I'll confess that I like cleaning my bike. I have a brush which is designed for cleaning alloy wheels on cars and it's great for getting into even the narrow gaps between frame and chain-guide. I only ever use warm water; no detergents as they usually contain salts in one form or another and, though they're no real risk on an alloy frame, if you have any rubber bushes or bearings (and you will) the salt will eventually cause the rubber to crack. Also, you'll have plenty of steel nuts, bolts and, of course, your chain. That said, although I have a Shimano chain I use a SRAM powerlink which means I can whip the chain off before dowsing the bike in water, and then clean it seperately. Only the main frame area gets water, though, and then only if it's heavy and slightly dried on. Stays get a wet cloth over them and the same goes for fork bottoms. If I can avoid getting running water near the headset or hub bearings then I do.

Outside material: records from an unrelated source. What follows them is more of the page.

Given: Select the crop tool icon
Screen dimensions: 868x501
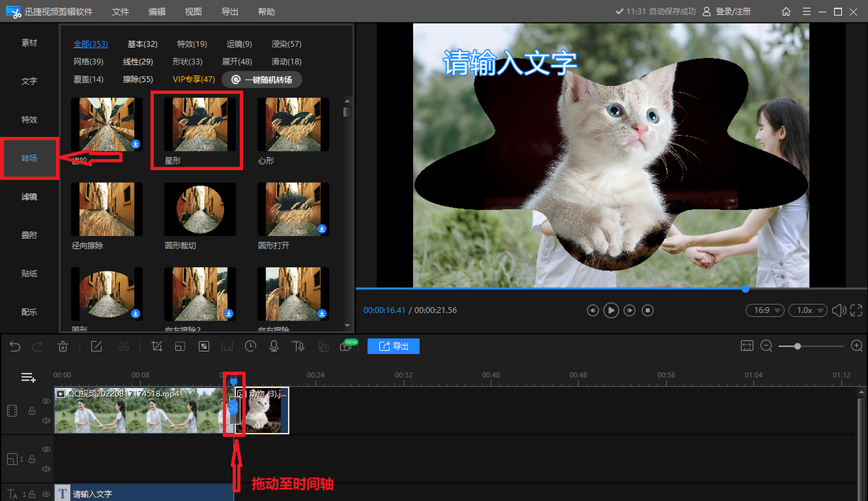Looking at the screenshot, I should 157,347.
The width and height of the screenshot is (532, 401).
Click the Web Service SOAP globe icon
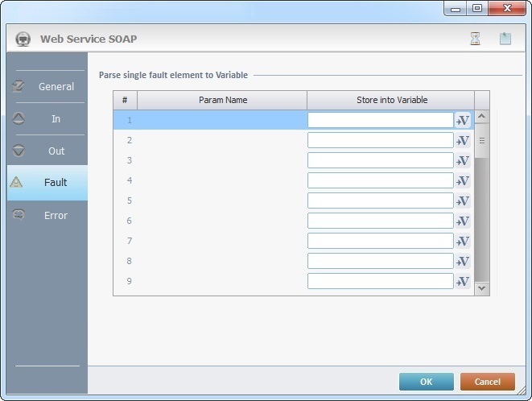23,39

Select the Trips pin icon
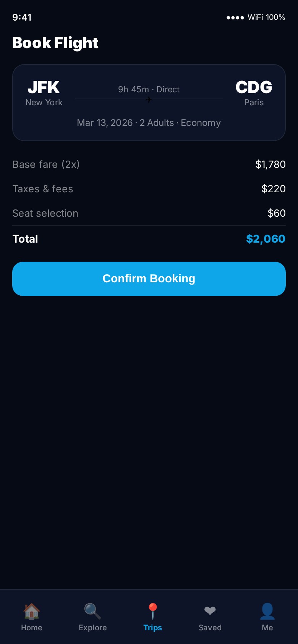pyautogui.click(x=153, y=611)
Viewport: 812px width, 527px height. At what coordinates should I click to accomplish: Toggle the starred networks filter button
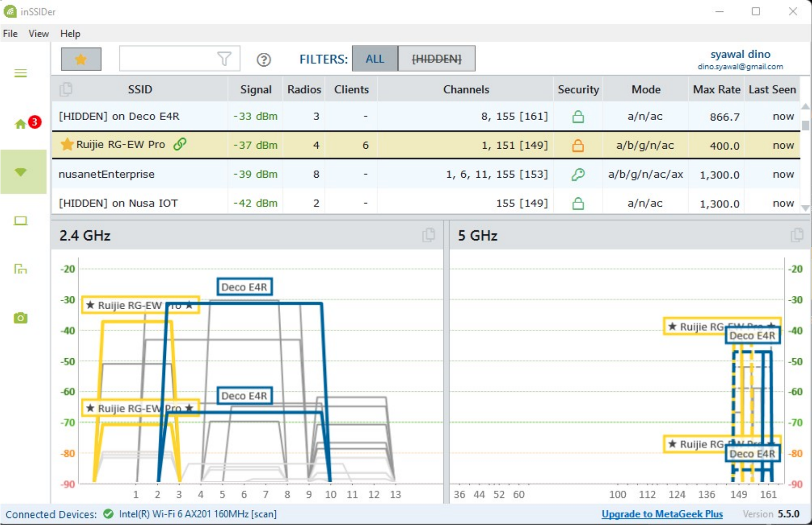(81, 59)
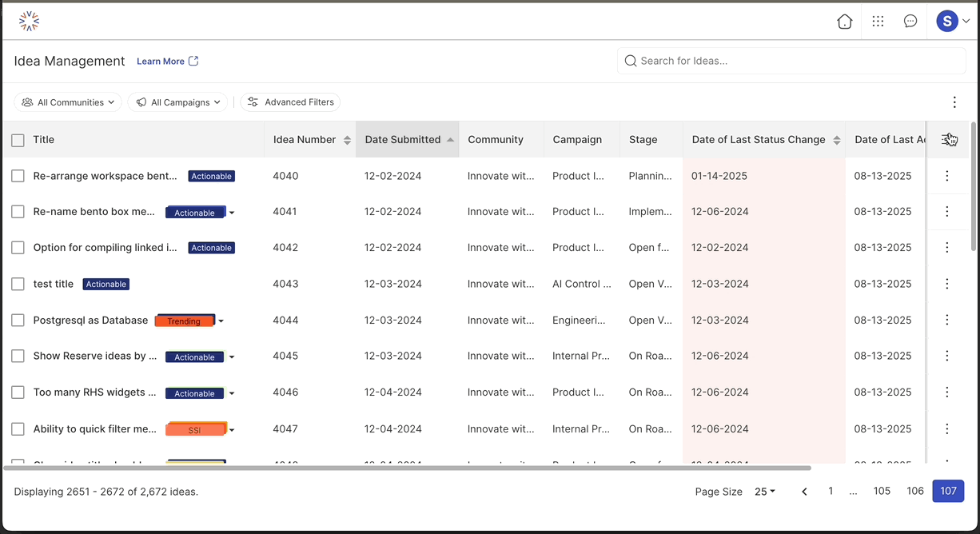Open row actions menu for idea 4040
The image size is (980, 534).
[x=947, y=176]
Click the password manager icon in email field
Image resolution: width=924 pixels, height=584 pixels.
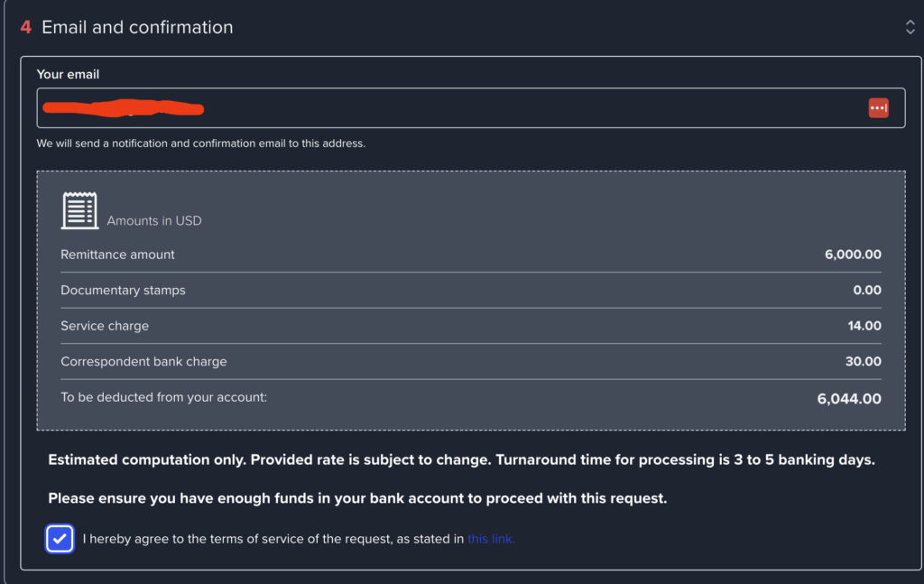coord(878,108)
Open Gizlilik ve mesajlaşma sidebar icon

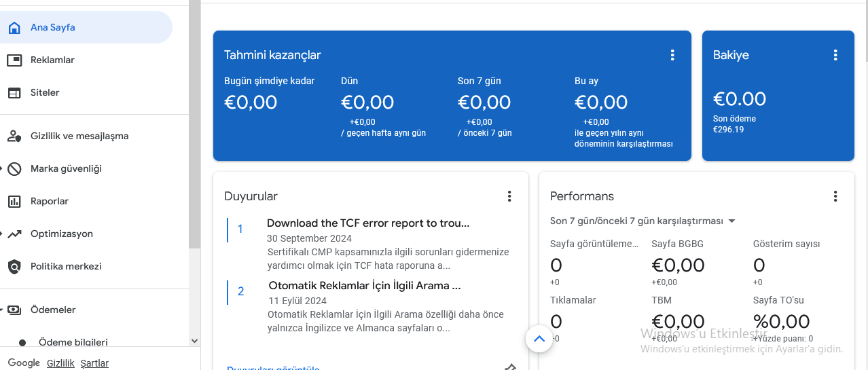[x=14, y=136]
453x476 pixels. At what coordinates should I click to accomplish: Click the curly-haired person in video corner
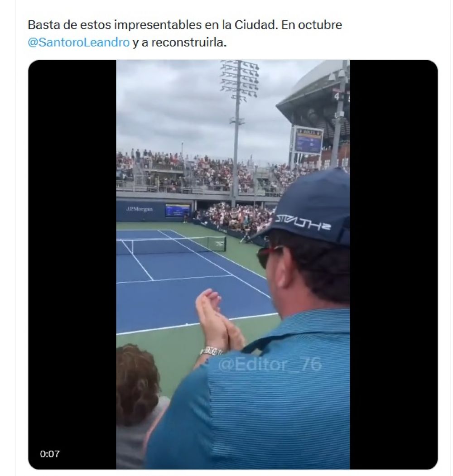(x=138, y=392)
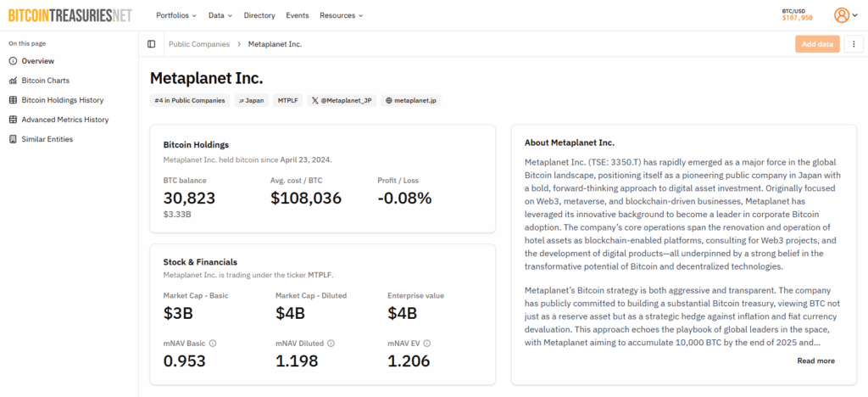Jump to Bitcoin Charts section

pos(45,81)
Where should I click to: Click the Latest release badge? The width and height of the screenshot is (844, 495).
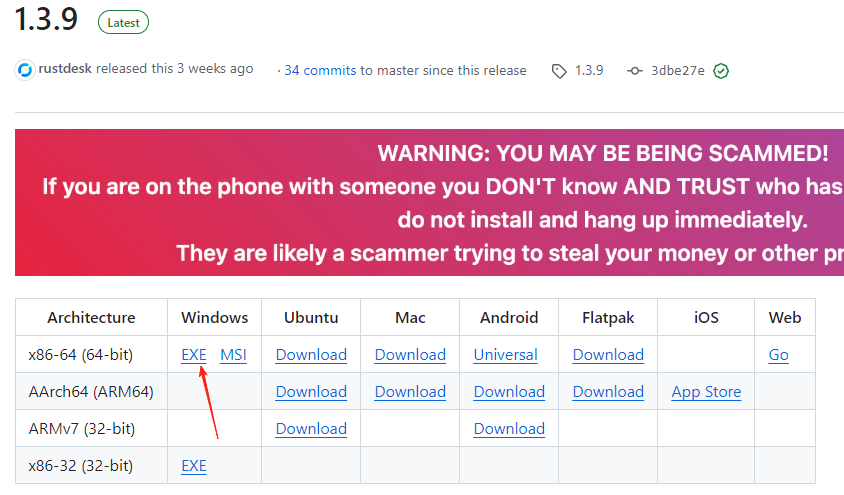point(124,22)
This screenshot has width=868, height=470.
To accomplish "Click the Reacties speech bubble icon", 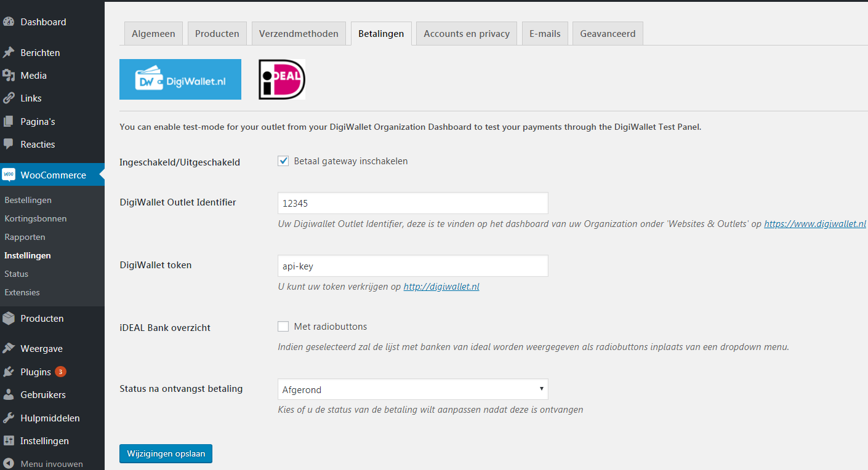I will 9,145.
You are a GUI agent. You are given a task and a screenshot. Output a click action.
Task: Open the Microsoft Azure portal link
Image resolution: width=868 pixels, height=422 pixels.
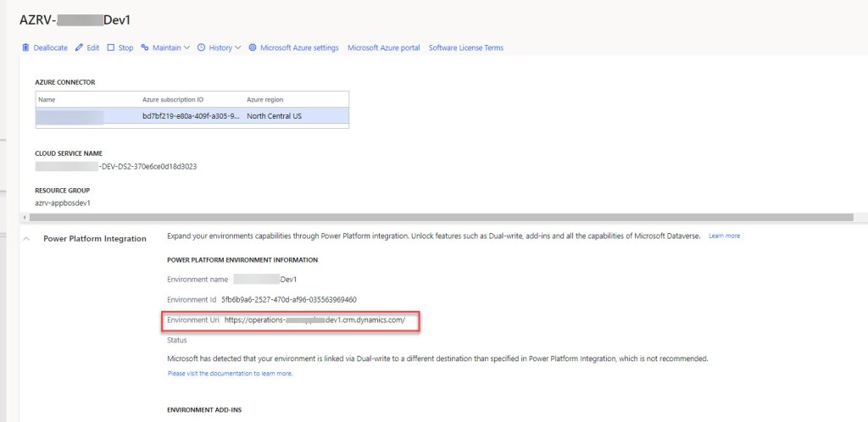point(383,48)
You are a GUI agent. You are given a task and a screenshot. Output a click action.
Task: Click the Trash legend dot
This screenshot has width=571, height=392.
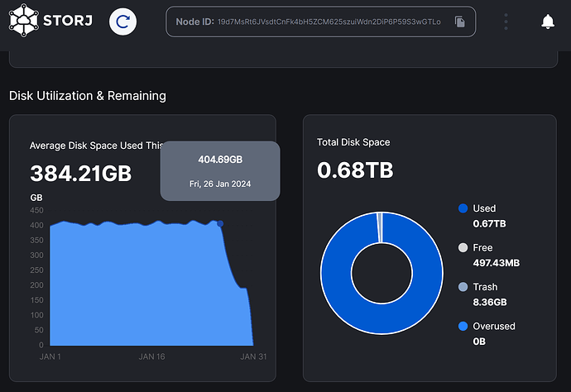[x=463, y=287]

I agree with Fred on the WD40. I have good quality grease, carefully put in, on or around all the right places and there's no way I'm going to start washing it out with WD. Saying that, if I get in real late after a wet ride I'll take my chain of, drop it on a plastic tray and give it a quick spray to disperse the water from the bearings. It'll get a proper clean and lube the next day. The rear mech gets the same treatment. WD40 should have a warning to cyclists, I'm sure it does way, way more harm than good on bikes.
One last thing, I usually do a big strip down towards the end of Autumn. It can get very wet in the UK that time of year and I learned early on in my cycling life that taking taking some good, thick grease to every bolt and thread on my bike before the wet months will save me, and my bike, a whole lot of trouble and wear.
Close attention to keeping a bike clean also means close attention to all its components, so you get to keep an eye on wear and tear. You also learn how to take things apart, how they work and how to put 'em back together.
Peace,
Steve.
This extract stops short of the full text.